- _What you need to do_
Write out the lines below as a numbered list, leaving out any blank lines.
^^^^^^^^
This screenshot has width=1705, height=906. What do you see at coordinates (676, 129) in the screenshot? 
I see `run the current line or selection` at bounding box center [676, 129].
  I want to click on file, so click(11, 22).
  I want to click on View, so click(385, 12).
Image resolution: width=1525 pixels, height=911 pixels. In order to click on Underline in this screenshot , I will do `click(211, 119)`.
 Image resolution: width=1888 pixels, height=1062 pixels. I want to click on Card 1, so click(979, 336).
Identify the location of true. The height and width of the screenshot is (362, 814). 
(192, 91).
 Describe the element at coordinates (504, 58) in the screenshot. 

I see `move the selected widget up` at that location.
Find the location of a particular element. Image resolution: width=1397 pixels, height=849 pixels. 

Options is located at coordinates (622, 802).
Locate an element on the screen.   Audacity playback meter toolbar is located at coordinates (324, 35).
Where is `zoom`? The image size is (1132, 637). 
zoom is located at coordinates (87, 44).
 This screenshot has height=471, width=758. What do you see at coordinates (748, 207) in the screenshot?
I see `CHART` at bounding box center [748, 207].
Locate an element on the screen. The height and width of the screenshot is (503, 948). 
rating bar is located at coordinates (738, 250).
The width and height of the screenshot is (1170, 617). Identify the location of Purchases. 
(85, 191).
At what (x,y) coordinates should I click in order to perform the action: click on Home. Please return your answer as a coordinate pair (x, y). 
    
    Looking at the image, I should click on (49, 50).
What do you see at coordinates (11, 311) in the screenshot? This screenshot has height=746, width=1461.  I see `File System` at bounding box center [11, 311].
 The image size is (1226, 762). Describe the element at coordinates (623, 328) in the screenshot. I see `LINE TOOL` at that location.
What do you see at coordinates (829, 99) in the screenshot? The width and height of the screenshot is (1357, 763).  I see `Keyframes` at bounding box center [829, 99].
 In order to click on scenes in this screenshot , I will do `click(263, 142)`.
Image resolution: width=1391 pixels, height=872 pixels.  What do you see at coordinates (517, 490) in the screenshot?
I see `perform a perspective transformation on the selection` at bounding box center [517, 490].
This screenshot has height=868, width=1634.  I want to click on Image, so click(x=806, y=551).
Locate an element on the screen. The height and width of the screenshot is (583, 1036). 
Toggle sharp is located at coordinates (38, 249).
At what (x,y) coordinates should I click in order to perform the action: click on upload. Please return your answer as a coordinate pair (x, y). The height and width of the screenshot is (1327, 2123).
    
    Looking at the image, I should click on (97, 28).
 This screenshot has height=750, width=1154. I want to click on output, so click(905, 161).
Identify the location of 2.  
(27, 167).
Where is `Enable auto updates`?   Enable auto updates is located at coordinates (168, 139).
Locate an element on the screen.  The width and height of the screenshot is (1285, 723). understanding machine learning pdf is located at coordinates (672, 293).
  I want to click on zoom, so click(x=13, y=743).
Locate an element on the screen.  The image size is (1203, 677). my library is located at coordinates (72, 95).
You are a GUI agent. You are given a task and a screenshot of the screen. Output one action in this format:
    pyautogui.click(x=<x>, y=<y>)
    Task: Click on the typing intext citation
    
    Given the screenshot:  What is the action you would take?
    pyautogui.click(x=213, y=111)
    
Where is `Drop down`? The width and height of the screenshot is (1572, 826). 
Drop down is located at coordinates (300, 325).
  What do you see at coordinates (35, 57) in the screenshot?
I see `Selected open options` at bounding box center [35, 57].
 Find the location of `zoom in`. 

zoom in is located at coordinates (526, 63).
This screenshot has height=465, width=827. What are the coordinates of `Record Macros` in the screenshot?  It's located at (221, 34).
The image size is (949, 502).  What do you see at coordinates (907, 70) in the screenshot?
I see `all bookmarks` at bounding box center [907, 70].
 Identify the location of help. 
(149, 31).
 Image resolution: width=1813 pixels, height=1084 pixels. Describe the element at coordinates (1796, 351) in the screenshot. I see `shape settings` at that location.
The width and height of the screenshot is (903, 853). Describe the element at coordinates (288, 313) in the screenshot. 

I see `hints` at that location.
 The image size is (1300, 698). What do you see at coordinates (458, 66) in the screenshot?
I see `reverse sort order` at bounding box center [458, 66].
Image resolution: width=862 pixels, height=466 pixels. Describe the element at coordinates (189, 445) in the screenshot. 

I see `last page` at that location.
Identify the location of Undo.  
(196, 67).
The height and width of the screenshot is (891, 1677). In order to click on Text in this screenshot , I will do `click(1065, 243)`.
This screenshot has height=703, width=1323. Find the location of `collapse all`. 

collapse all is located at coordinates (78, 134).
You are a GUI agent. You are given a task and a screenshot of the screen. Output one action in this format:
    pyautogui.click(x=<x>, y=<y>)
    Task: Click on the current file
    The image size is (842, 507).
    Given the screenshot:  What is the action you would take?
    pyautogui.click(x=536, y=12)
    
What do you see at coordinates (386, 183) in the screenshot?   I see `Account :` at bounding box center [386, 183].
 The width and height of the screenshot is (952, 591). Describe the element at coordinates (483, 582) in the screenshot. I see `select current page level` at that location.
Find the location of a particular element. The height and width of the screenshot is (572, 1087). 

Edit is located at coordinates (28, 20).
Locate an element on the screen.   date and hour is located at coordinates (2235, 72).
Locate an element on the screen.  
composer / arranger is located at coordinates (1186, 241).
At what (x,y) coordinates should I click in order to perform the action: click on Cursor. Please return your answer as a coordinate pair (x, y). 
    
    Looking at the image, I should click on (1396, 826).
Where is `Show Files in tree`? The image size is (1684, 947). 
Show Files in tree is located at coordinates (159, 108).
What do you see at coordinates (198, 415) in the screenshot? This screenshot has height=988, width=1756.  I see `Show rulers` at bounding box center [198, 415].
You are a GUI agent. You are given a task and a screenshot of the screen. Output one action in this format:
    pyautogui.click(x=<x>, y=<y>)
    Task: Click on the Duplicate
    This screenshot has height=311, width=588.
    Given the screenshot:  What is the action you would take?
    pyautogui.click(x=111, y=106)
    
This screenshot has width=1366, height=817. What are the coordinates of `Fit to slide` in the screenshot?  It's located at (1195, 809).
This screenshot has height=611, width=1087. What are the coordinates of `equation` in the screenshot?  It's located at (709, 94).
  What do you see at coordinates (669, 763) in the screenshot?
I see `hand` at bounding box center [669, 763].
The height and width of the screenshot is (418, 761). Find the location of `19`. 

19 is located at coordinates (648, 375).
^^^^^^^^
- _Full output_
1. This screenshot has width=1705, height=906. What do you see at coordinates (676, 129) in the screenshot? 
2. I see `run the current line or selection` at bounding box center [676, 129].
3.   I want to click on file, so click(11, 22).
4.   I want to click on View, so click(385, 12).
5. Image resolution: width=1525 pixels, height=911 pixels. In order to click on Underline in this screenshot , I will do `click(211, 119)`.
6.  Image resolution: width=1888 pixels, height=1062 pixels. I want to click on Card 1, so click(979, 336).
7. Identify the location of true. The height and width of the screenshot is (362, 814). 
8. (192, 91).
9.  Describe the element at coordinates (504, 58) in the screenshot. 
10. I see `move the selected widget up` at that location.
11. Find the location of a particular element. Image resolution: width=1397 pixels, height=849 pixels. 
12. Options is located at coordinates (622, 802).
13. Locate an element on the screen.   Audacity playback meter toolbar is located at coordinates (324, 35).
14. Where is `zoom`? The image size is (1132, 637). 
15. zoom is located at coordinates (87, 44).
16.  This screenshot has height=471, width=758. What do you see at coordinates (748, 207) in the screenshot?
17. I see `CHART` at bounding box center [748, 207].
18. Locate an element on the screen. The height and width of the screenshot is (503, 948). 
19. rating bar is located at coordinates (738, 250).
20. The width and height of the screenshot is (1170, 617). Identify the location of Purchases. 
21. (85, 191).
22. At what (x,y) coordinates should I click in order to perform the action: click on Home. Please return your answer as a coordinate pair (x, y). 
23.     Looking at the image, I should click on (49, 50).
24. What do you see at coordinates (11, 311) in the screenshot? This screenshot has height=746, width=1461.  I see `File System` at bounding box center [11, 311].
25.  The image size is (1226, 762). Describe the element at coordinates (623, 328) in the screenshot. I see `LINE TOOL` at that location.
26. What do you see at coordinates (829, 99) in the screenshot? The width and height of the screenshot is (1357, 763).  I see `Keyframes` at bounding box center [829, 99].
27.  In order to click on scenes in this screenshot , I will do `click(263, 142)`.
28. Image resolution: width=1391 pixels, height=872 pixels.  What do you see at coordinates (517, 490) in the screenshot?
29. I see `perform a perspective transformation on the selection` at bounding box center [517, 490].
30. This screenshot has height=868, width=1634.  I want to click on Image, so click(x=806, y=551).
31. Locate an element on the screen. The height and width of the screenshot is (583, 1036). 
32. Toggle sharp is located at coordinates (38, 249).
33. At what (x,y) coordinates should I click in order to perform the action: click on upload. Please return your answer as a coordinate pair (x, y). The height and width of the screenshot is (1327, 2123).
34.     Looking at the image, I should click on (97, 28).
35.  This screenshot has height=750, width=1154. I want to click on output, so click(905, 161).
36. Identify the location of 2.  
37. (27, 167).
38. Where is `Enable auto updates`?   Enable auto updates is located at coordinates (168, 139).
39. Locate an element on the screen.  The width and height of the screenshot is (1285, 723). understanding machine learning pdf is located at coordinates (672, 293).
40.   I want to click on zoom, so click(x=13, y=743).
41. Locate an element on the screen.  The image size is (1203, 677). my library is located at coordinates (72, 95).
42. You are a GUI agent. You are given a task and a screenshot of the screen. Output one action in this format:
43.     pyautogui.click(x=<x>, y=<y>)
44.     Task: Click on the typing intext citation
45.     Given the screenshot:  What is the action you would take?
46.     pyautogui.click(x=213, y=111)
47. Where is `Drop down`? The width and height of the screenshot is (1572, 826). 
48. Drop down is located at coordinates (300, 325).
49.   What do you see at coordinates (35, 57) in the screenshot?
50. I see `Selected open options` at bounding box center [35, 57].
51.  Find the location of `zoom in`. 
52. zoom in is located at coordinates (526, 63).
53. This screenshot has height=465, width=827. What are the coordinates of `Record Macros` in the screenshot?  It's located at (221, 34).
54. The image size is (949, 502).  What do you see at coordinates (907, 70) in the screenshot?
55. I see `all bookmarks` at bounding box center [907, 70].
56.  Identify the location of help. 
57. (149, 31).
58.  Image resolution: width=1813 pixels, height=1084 pixels. Describe the element at coordinates (1796, 351) in the screenshot. I see `shape settings` at that location.
59. The width and height of the screenshot is (903, 853). Describe the element at coordinates (288, 313) in the screenshot. 
60. I see `hints` at that location.
61.  The image size is (1300, 698). What do you see at coordinates (458, 66) in the screenshot?
62. I see `reverse sort order` at bounding box center [458, 66].
63. Image resolution: width=862 pixels, height=466 pixels. Describe the element at coordinates (189, 445) in the screenshot. 
64. I see `last page` at that location.
65. Identify the location of Undo.  
66. (196, 67).
67. The height and width of the screenshot is (891, 1677). In order to click on Text in this screenshot , I will do `click(1065, 243)`.
68. This screenshot has height=703, width=1323. Find the location of `collapse all`. 
69. collapse all is located at coordinates (78, 134).
70. You are a GUI agent. You are given a task and a screenshot of the screen. Output one action in this format:
71.     pyautogui.click(x=<x>, y=<y>)
72.     Task: Click on the current file
73.     The image size is (842, 507).
74.     Given the screenshot:  What is the action you would take?
75.     pyautogui.click(x=536, y=12)
76. What do you see at coordinates (386, 183) in the screenshot?   I see `Account :` at bounding box center [386, 183].
77.  The width and height of the screenshot is (952, 591). Describe the element at coordinates (483, 582) in the screenshot. I see `select current page level` at that location.
78. Find the location of a particular element. The height and width of the screenshot is (572, 1087). 
79. Edit is located at coordinates (28, 20).
80. Locate an element on the screen.   date and hour is located at coordinates (2235, 72).
81. Locate an element on the screen.  
82. composer / arranger is located at coordinates (1186, 241).
83. At what (x,y) coordinates should I click in order to perform the action: click on Cursor. Please return your answer as a coordinate pair (x, y). 
84.     Looking at the image, I should click on (1396, 826).
85. Where is `Show Files in tree`? The image size is (1684, 947). 
86. Show Files in tree is located at coordinates (159, 108).
87. What do you see at coordinates (198, 415) in the screenshot? This screenshot has height=988, width=1756.  I see `Show rulers` at bounding box center [198, 415].
88. You are a GUI agent. You are given a task and a screenshot of the screen. Output one action in this format:
89.     pyautogui.click(x=<x>, y=<y>)
90.     Task: Click on the Duplicate
91.     This screenshot has height=311, width=588.
92.     Given the screenshot:  What is the action you would take?
93.     pyautogui.click(x=111, y=106)
94. This screenshot has width=1366, height=817. What are the coordinates of `Fit to slide` in the screenshot?  It's located at (1195, 809).
95. This screenshot has height=611, width=1087. What are the coordinates of `equation` in the screenshot?  It's located at (709, 94).
96.   What do you see at coordinates (669, 763) in the screenshot?
97. I see `hand` at bounding box center [669, 763].
98. The height and width of the screenshot is (418, 761). Find the location of `19`. 
99. 19 is located at coordinates (648, 375).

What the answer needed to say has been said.